→ EXERCISE
When copying the records below, omit any image and print everything else exactly.

→ RECORDS PROVIDED
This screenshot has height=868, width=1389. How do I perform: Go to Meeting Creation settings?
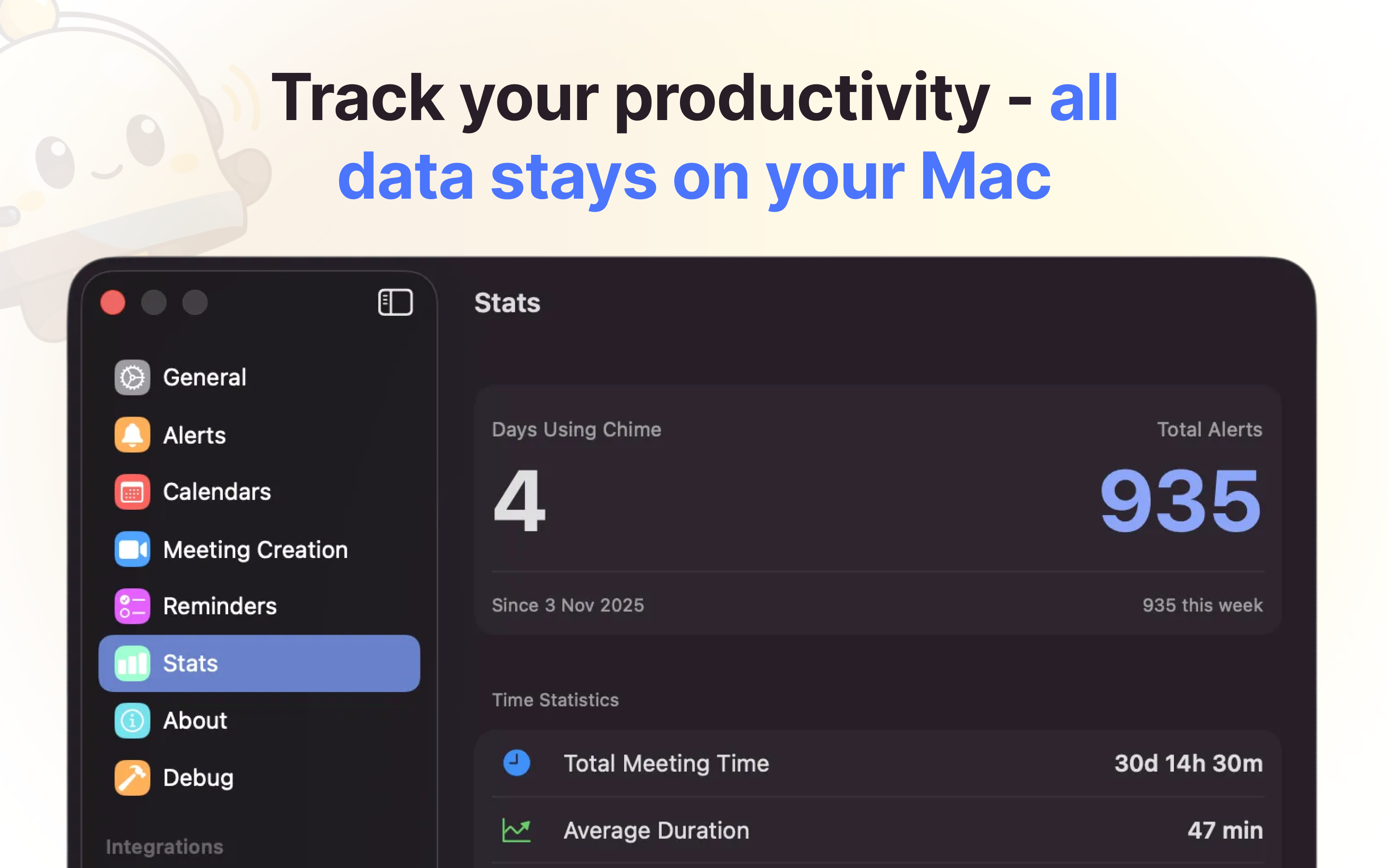coord(256,550)
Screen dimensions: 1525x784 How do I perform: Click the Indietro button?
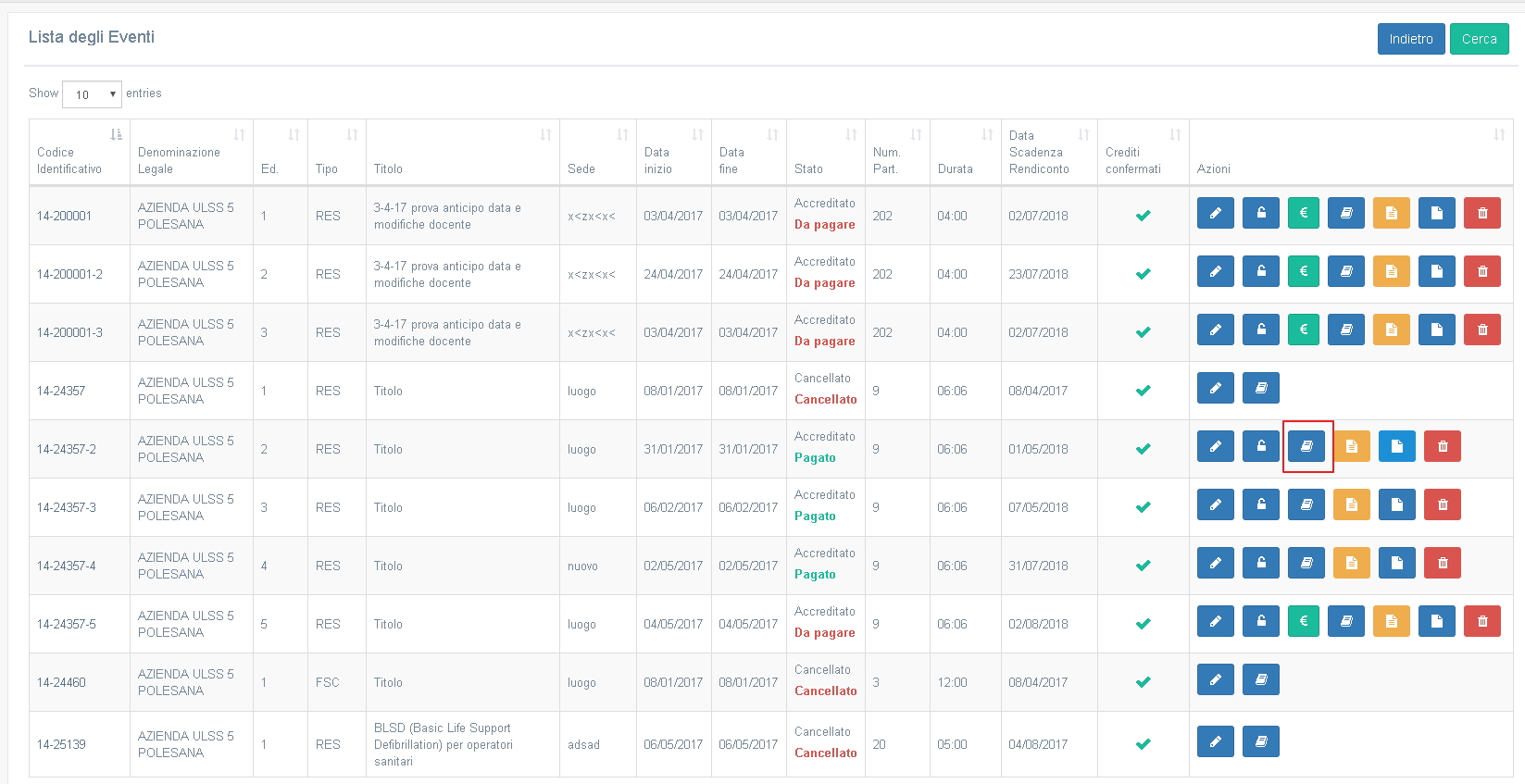click(x=1410, y=39)
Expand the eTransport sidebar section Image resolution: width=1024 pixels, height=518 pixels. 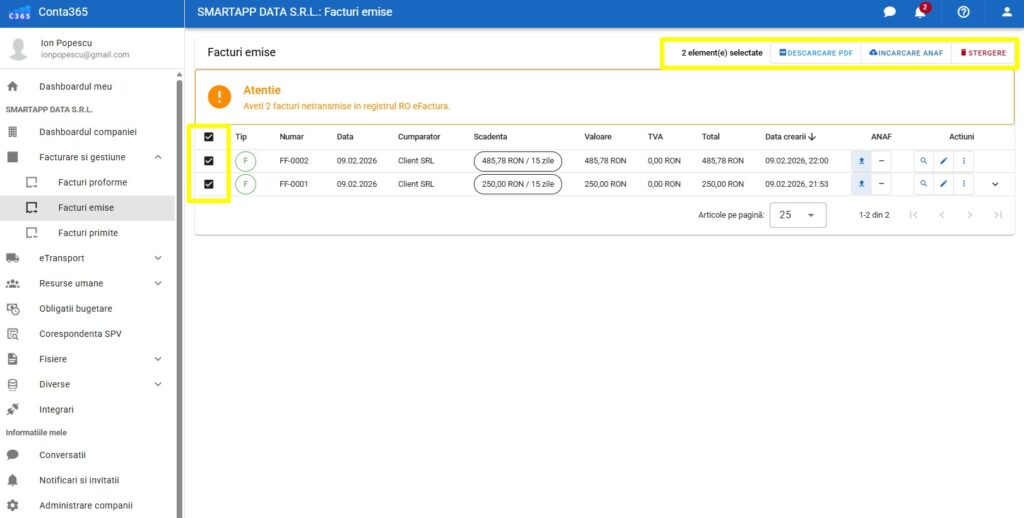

→ EXPECTED ANSWER
This screenshot has height=868, width=1389. How do I perform: Go to Meeting Creation settings?
coord(256,550)
Screen dimensions: 1525x784 How do I perform: Click the Indietro button?
click(x=1410, y=39)
Expand the eTransport sidebar section Image resolution: width=1024 pixels, height=518 pixels. 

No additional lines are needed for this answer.